Desde el consistorio recuerdan que Segorbe cuenta con un servicio gratuito de recogida de enseres, operativo todos los lunes laborables. Para hacer uso de este servicio, los ciudadanos deben seguir un procedimiento sencillo: depositar un máximo de tres bultos grandes junto a un contenedor la noche del domingo, tras avisar previamente al Ayuntamiento en el teléfono 964 13 20 20, en su horario habitual. En caso de que el lunes sea festivo, el personal municipal informará sobre el día alternativo para la recogida. “Es una cuestión de organización y respeto”, señalan desde el Ayuntamiento, subrayando que dejar enseres fuera de este horario no solo es una infracción, sino también un gesto de desconsideración hacia el resto de la ciudadanía.
Además, Segorbe pone a disposición de sus vecinos un ecoparque móvil, una alternativa práctica para deshacerse de residuos de manera responsable.
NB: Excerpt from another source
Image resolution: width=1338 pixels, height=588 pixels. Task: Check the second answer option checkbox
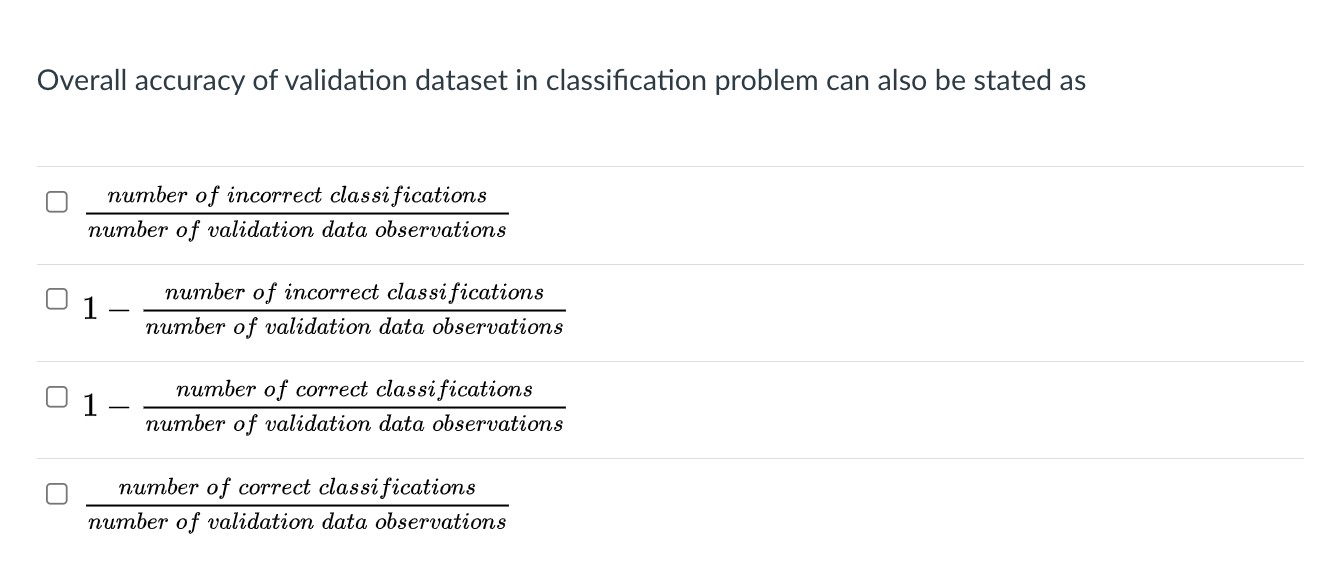(x=56, y=297)
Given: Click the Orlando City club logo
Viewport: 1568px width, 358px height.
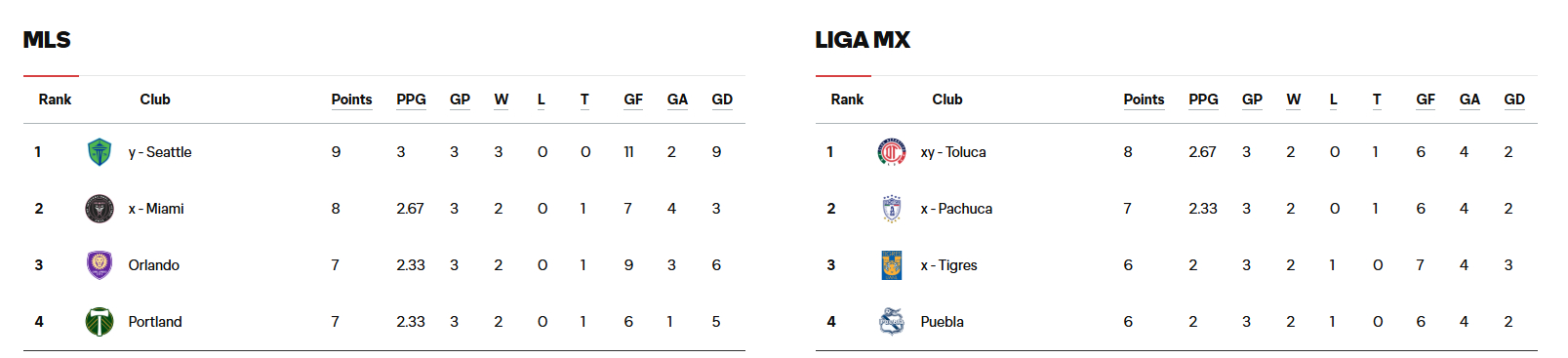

Este servicio, junto con la recogida semanal, busca facilitar la gestión adecuada de enseres y evitar que las calles se conviertan en un vertedero improvisado.
El problema no es nuevo, pero su persistencia ha llevado al Ayuntamiento a hacer un llamamiento urgente a la concienciación ciudadana. “Pedimos colaboración y respeto. Todos queremos un Segorbe limpio y agradable para vivir”, insisten. La imagen de muebles abandonados, además de generar molestias, proyecta una sensación de descuido que contrasta con el esfuerzo colectivo por mantener la localidad en buen estado.
La solución está al alcance de todos, un simple aviso al Ayuntamiento y el respeto por las normas pueden marcar la diferencia. Segorbe no solo ofrece los recursos necesarios, sino que apela al civismo de sus habitantes para construir, entre todos, una ciudad más limpia y respetuosa. Porque el cuidado del entorno comienza con pequeños gestos que, sumados, transforman una comunidad.